Voices & Choices

Reinventing the runoff

Reinventing the runoff

Record numbers of voters across the country turned out for the midterm elections this year. But many races, including the Mississippi Senate race and the Secretary of State race in Georgia, weren’t decided on Election Day. Instead, they’re heading to expensive, low-turnout runoff elections.

Mississippi and Georgia require federal and statewide election winners to get a majority of votes cast in the race. If no candidate receives more than 50 percent of votes, there is a second runoff between the top two vote-getters to meet this requirement. While majority requirements are an important tool to create democratic elections, runoffs are an ineffective way of ensuring whoever wins election has support from the most voters.

Research conducted by FairVote on runoffs shows that turnout declined by an average of 38 percent in federal runoffs held from 1992 to 2016. Similar drops can be expected in Mississippi Senate runoff Tuesday and the following Georgia runoff.
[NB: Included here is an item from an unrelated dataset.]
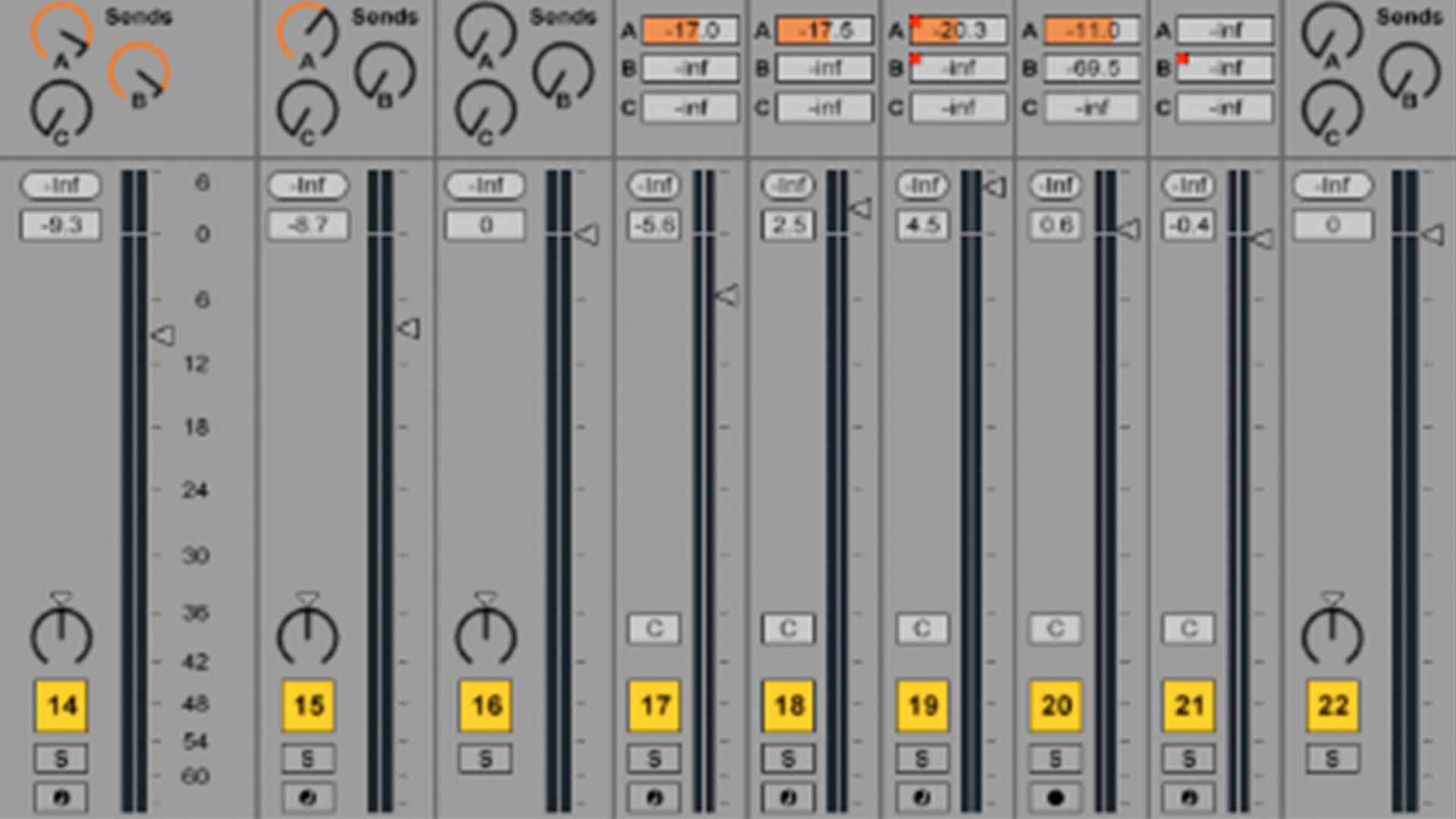The width and height of the screenshot is (1456, 819).
Task: Toggle track 22 activator button
Action: click(x=1332, y=705)
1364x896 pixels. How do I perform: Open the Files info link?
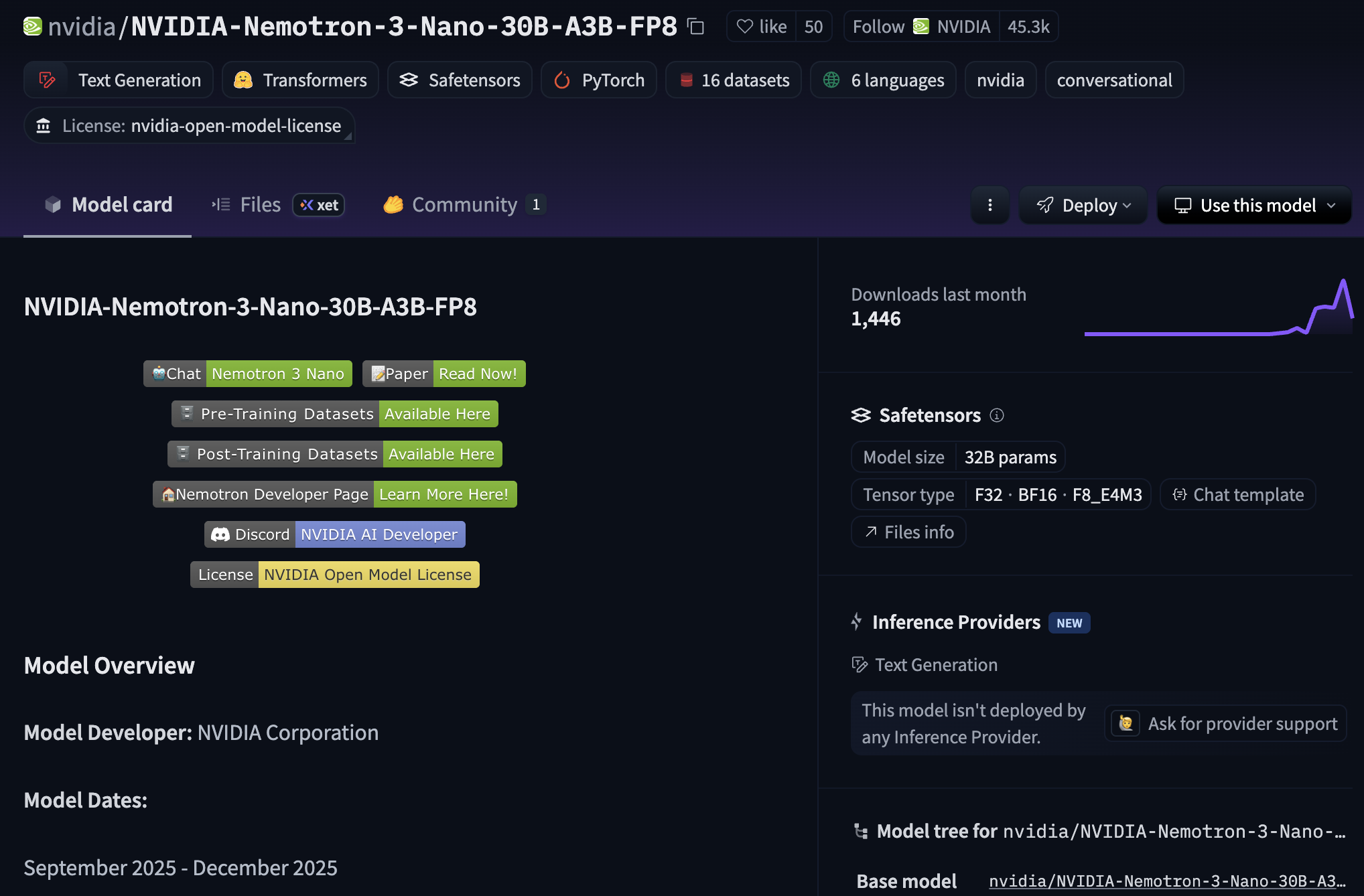pyautogui.click(x=908, y=532)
Such massive turnout drops undercut the value of majority requirements.

And these costs aren’t just at the federal or state level.

Pueblo, Colorado held its first mayoral election this November. Sixteen candidates ran. No one got more than 13 percent of the vote. Pueblo’s new charter, adopting its mayor-council form of government, requires that the mayor receive a majority of the vote to be elected. Unfortunately for Pueblo voters, its competitive mayoral election means they need to vote again on Jan. 22 in the mayoral runoff. The runoff will cost more than $100,000, with $104,300 needed just to print and mail ballots.

Pueblo could have avoided the extra expense if it had used ranked choice voting (RCV) instead. Georgia and Mississippi could have been assured of winners with majority support within days of their elections, instead of waiting nearly a month to hold low-turnout runoffs. Plus, Mississippi already uses ranked choice voting for its military and overseas voters to avoid delays that might preclude them from participating in a runoff.

In Maine, ranked choice ballots ensured a winner emerged with majority support in the four-way 2nd Congressional District race, with 95 percent of ballots cast counted in the tally for the two finalists. Mississippi Senate runoff, in comparison, would have average turnout if just 62 percent of voters who participated in the first round show up for their runoff Tuesday.

In Memphis, voters chose to retain the RCV system they adopted in 2008. While Memphis has yet to implement RCV, they’ll be able to eliminate the city’s costly, low-turnout runoffs in time for the upcoming 2019 city elections. Pueblo could follow their lead and consolidate their elections, saving money and ensuring a mayor with broad support.

Voters understand and approve of RCV, winners emerge with majority support with RCV, and new voting equipment can run RCV out of the box. Georgia, Mississippi, Pueblo, and the many other states and cities using runoffs would save thousands of dollars and have a more representative government if they adopted ranked choice voting. Adopting RCV is a low-risk, high reward change that benefits voters, candidates, and democracy. All these places need to do is pass a law permitting it.